Caraculo se encogió. Por la boca le salía saliva y sangre; de los agujeros de la nariz, mocos; y de los ojos le brotaban lágrimas de niño. Pero yo no disfrutaba con ello. Uno de los problemas de la gente oprimida es que no tiene estómago para pagar con la misma moneda. Yo pegué a aquel blanco estúpido porque tenía miedo. Si me hubiera vuelto a llamar «chico» o «negro» una vez más, yo habría empezado a tartamudear.
—Me digas dónde encuentro al Marlon Eady y te dejo estar. —Mi lengua estaba volviendo a los modos de expresión sureños. Aquel hombre me había vencido y ni siquiera lo sabía.
No podía más que temblar y asentir con la cabeza, tirado allí en el suelo.
Fui hasta el frigorífico y cogí la botella de ginebra. Quité el corcho y se la di.
—Bebe.
Se la echó a la boca pero la mayor parte del líquido le resbaló por la cara.
—Vuelve a beber.
El segundo sorbo fue mejor. Probablemente pensó que era el último. Se tranquilizó un poco y se sorbió los mocos.
—Dime dónde puedo encontrar a Marlon Eady.
—El camino no tiene nombre —dijo gimiendo—, pero es el tercero a la izquierda, a unos nueve kilómetros por el camino por el que has venido.

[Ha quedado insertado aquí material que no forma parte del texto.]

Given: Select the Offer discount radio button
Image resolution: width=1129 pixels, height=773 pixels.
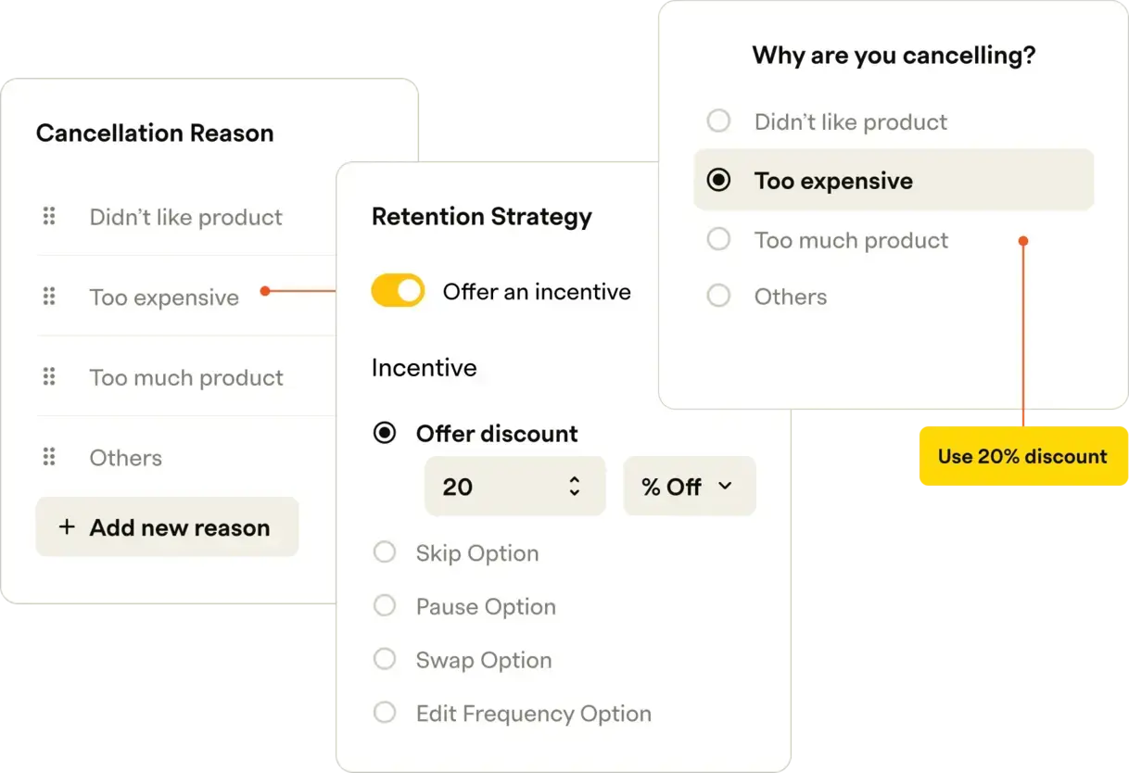Looking at the screenshot, I should click(385, 433).
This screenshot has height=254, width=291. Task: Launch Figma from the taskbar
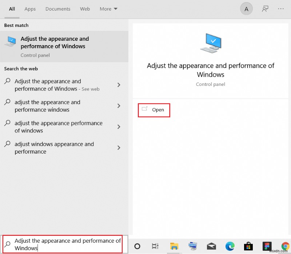pyautogui.click(x=267, y=246)
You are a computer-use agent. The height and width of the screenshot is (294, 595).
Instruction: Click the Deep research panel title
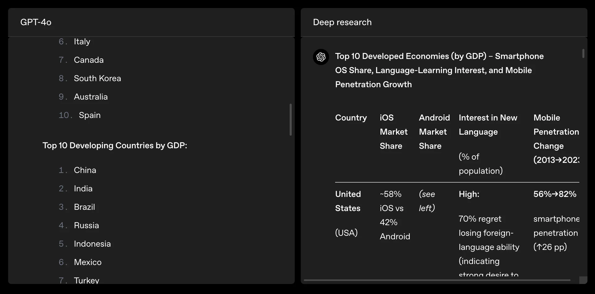(x=342, y=22)
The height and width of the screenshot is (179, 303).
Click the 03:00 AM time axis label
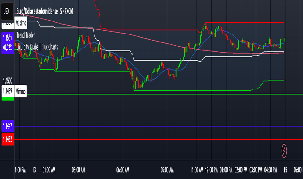point(78,170)
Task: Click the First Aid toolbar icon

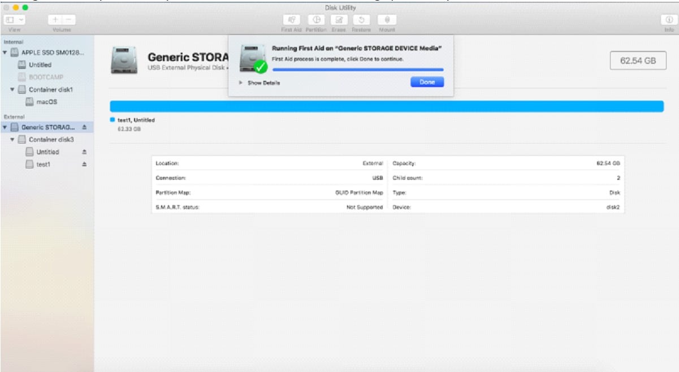Action: point(293,20)
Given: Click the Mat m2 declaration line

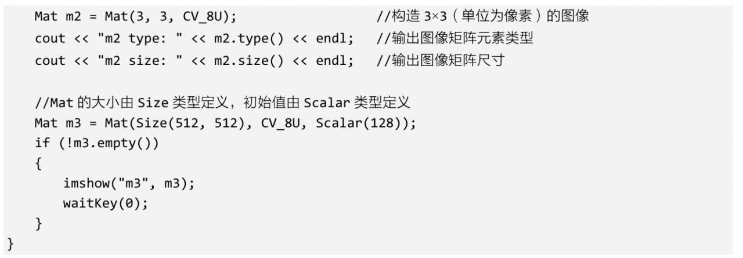Looking at the screenshot, I should pyautogui.click(x=135, y=16).
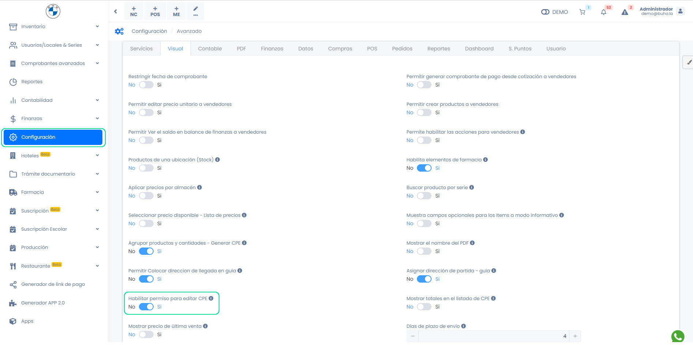
Task: Click the NC new document button
Action: tap(134, 11)
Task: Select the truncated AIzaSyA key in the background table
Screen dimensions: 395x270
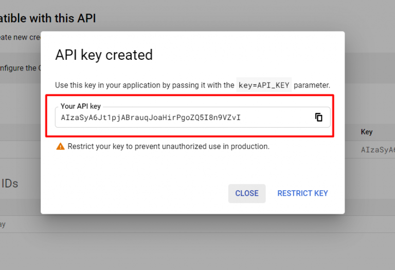Action: (x=378, y=150)

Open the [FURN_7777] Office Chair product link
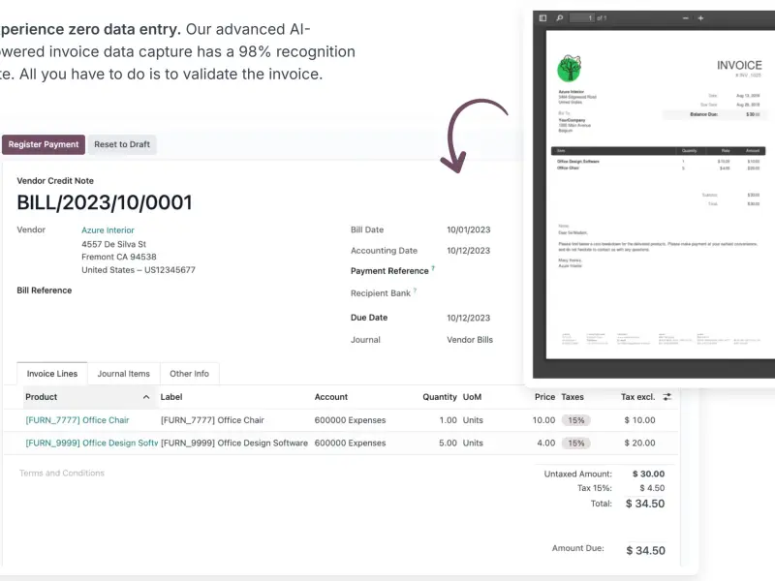tap(78, 420)
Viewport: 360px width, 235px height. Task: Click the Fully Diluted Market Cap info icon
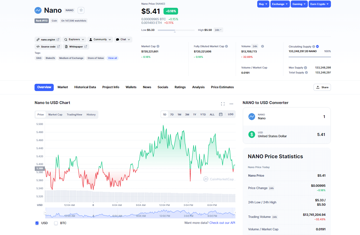227,46
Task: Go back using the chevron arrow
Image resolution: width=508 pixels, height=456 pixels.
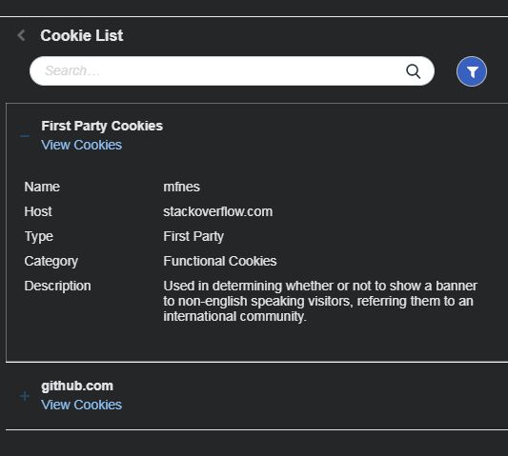Action: (x=22, y=35)
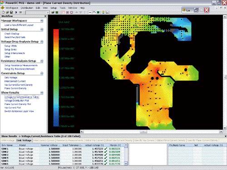This screenshot has width=227, height=170.
Task: Collapse the Voltage Drop Analysis Setup section
Action: [42, 41]
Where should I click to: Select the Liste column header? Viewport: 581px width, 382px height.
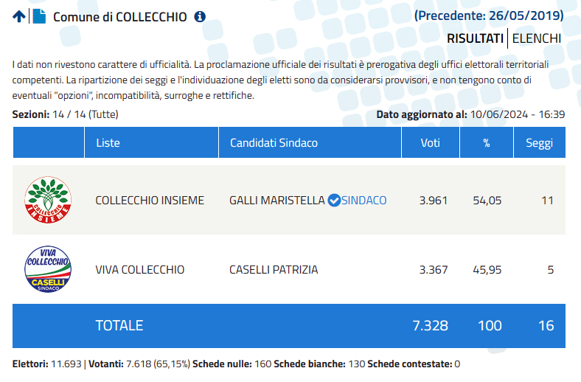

—Dame cartuchos para este chisme —dije, y cuando el miedo asomó a sus ojos, añadí—: Sólo para llevármelos.
Me condujo a un cuartucho detrás del mostrador tumbado. Era un armario con un estante que utilizaba para la cocina. Había un tostador, una placa de dos quemadores y una rebanada de pan blanco que se había quedado reseca por el calor. Detrás del tostador había una caja casi llena de cartuchos del doce.
Me los dio.
—¿Por qué me apuntabas con esa escopeta? ¿Es que estás loco? —dije temblando de odio ante aquel hombre que había estado a punto de hacer que le matara. Estaba tan furioso que tuve que quitar el dedo del gatillo—. ¿Apuntas con una pistola a todo el que entra en tu tienda?
—Pensé que querías robarme.
—¿Robarte? ¿Robarte qué? —le dije gritando, y en un ataque de frustración volví a apuntarle con el cañón de la escopeta a la cabeza. Caraculo se agachó.
Le saqué de allí empujándole y sacudiéndole por detrás para que no tuviera tiempo de verme la matrícula. Le hice ponerse de rodillas mientras quitaba la placa trasera. Detrás de la tienda había una vieja camioneta Studebaker pintada de amarillo, como los taxis. La llave estaba en el contacto. La cogí, y también la tapa del delco, la batería y el volante e hice que Caraculo lo pusiera todo en mi maletero. Volvimos a su casa, arranqué el teléfono de la pared y me lo llevé a mi coche.
—No puedes dejarme aquí sin coche y sin un teléfono para llamar —gimió.
—Voy a ir a donde dices que vive Marlon, y si es verdad que tiene allí su casa, dejaré tus cosas en el desvío de la carretera. Y ahora siéntate y espera a que me vaya.
Los dos nos sentimos aliviados de que yo no hubiera tenido que matarle.